13 avril 2023 Info +

Tout comprendre de la loi EGalim 2

La loi visant à protéger la rémunération des agriculteurs a été adoptée le 18 octobre 2021. Cette loi dite « EGalim 2 » vient compléter et renforcer la loi du 30 octobre 2018 (dite « EGalim »), dont l’objectif était d’améliorer l’équilibre des relations commerciales dans le secteur agricole et alimentaire.

  • Issue des États généraux de l’alimentation (EGA) de 2017, la loi EGalim a constitué une avancée importante pour une meilleure répartition de la valeur le long de la chaîne agro-alimentaire. Elle a notamment permis d’inscrire dans les pratiques de nouveaux modes de négociation en inversant la construction du prix et d’encadrer précisément les modalités et le contenu de la contractualisation écrite. Ce nouveau paradigme a permis une évolution majeure : changer l’état d’esprit des relations existantes le long de la chaîne alimentaire en impulsant une dynamique collective inédite.

    La loi EGalim 2 vise à renforcer la logique de construction du prix des produits alimentaires « en marche avant », c’est-à-dire à partir des coûts de production des agriculteurs. Ces coûts doivent être répercutés tout au long de la chaîne agro-alimentaire, de l’amont agricole à l’aval, de la production jusqu’à la transformation et la commercialisation de ces produits. Pour cela, la loi intervient principalement selon deux volets, un volet « amont » et un volet « aval ».

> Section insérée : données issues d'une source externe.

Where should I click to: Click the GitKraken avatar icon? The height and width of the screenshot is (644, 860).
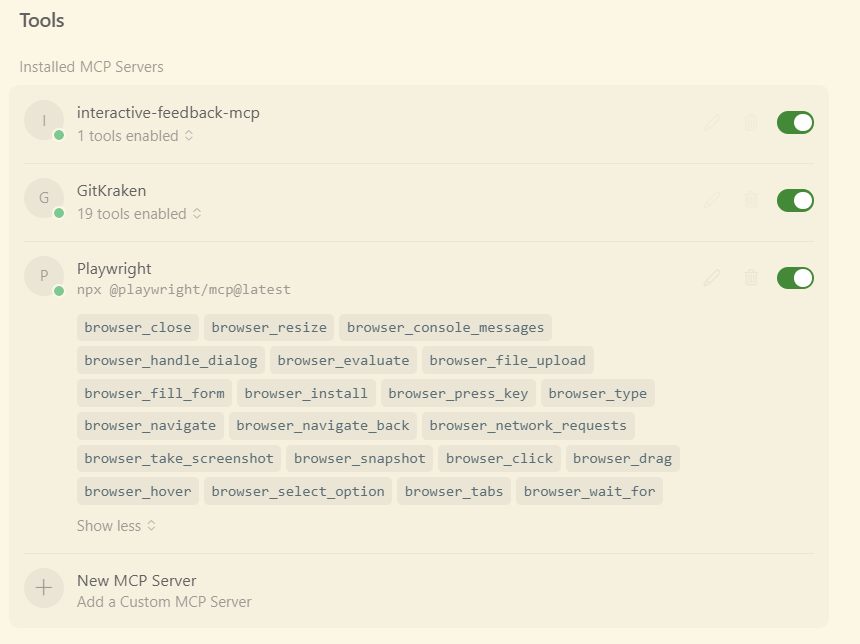tap(44, 198)
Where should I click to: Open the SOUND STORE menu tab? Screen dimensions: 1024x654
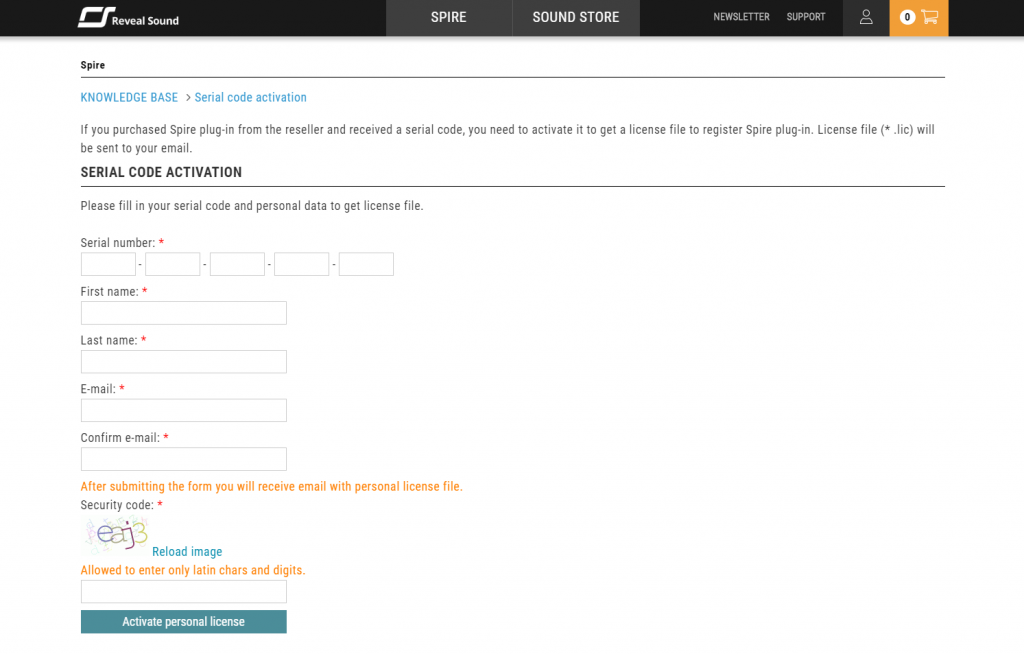[575, 17]
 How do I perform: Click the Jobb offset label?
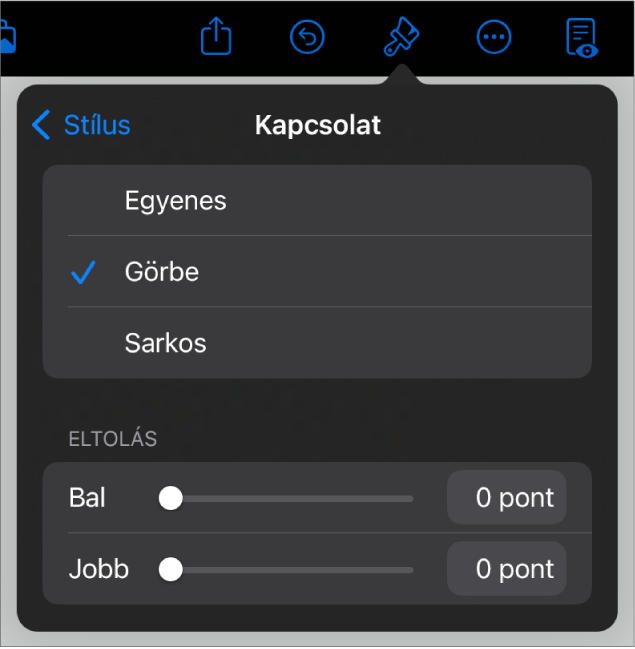[x=99, y=569]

  • À l’amont agricole, la loi EGalim 2 rend obligatoire, à partir du 1er janvier 2023, la conclusion d’un contrat écrit pour la vente d’un produit agricole. Elle prévoit une entrée en vigueur anticipée au 1er janvier 2022 pour :

    • les bovins mâles non castrés de 12 à 24 mois de race à viande ;
    • les bovins femelles de plus de 12 mois n’ayant jamais vêlé de race à viande ;
    • les bovins femelles ayant déjà vêlé de race à viande ;
    • les bovins sous signes officiels de qualité ;
    • les porcs charcutiers castrés nés à partir du 1er janvier 2022 ;
    • le lait de vache et de chèvre cru.

    L’entrée en vigueur est également anticipée au 1er juillet 2022 pour les bovins mâles ou femelles maigres de moins de 12 mois de race à viande, hors signes officiels de qualité et au 1er octobre 2022 pour le lait de brebis cru.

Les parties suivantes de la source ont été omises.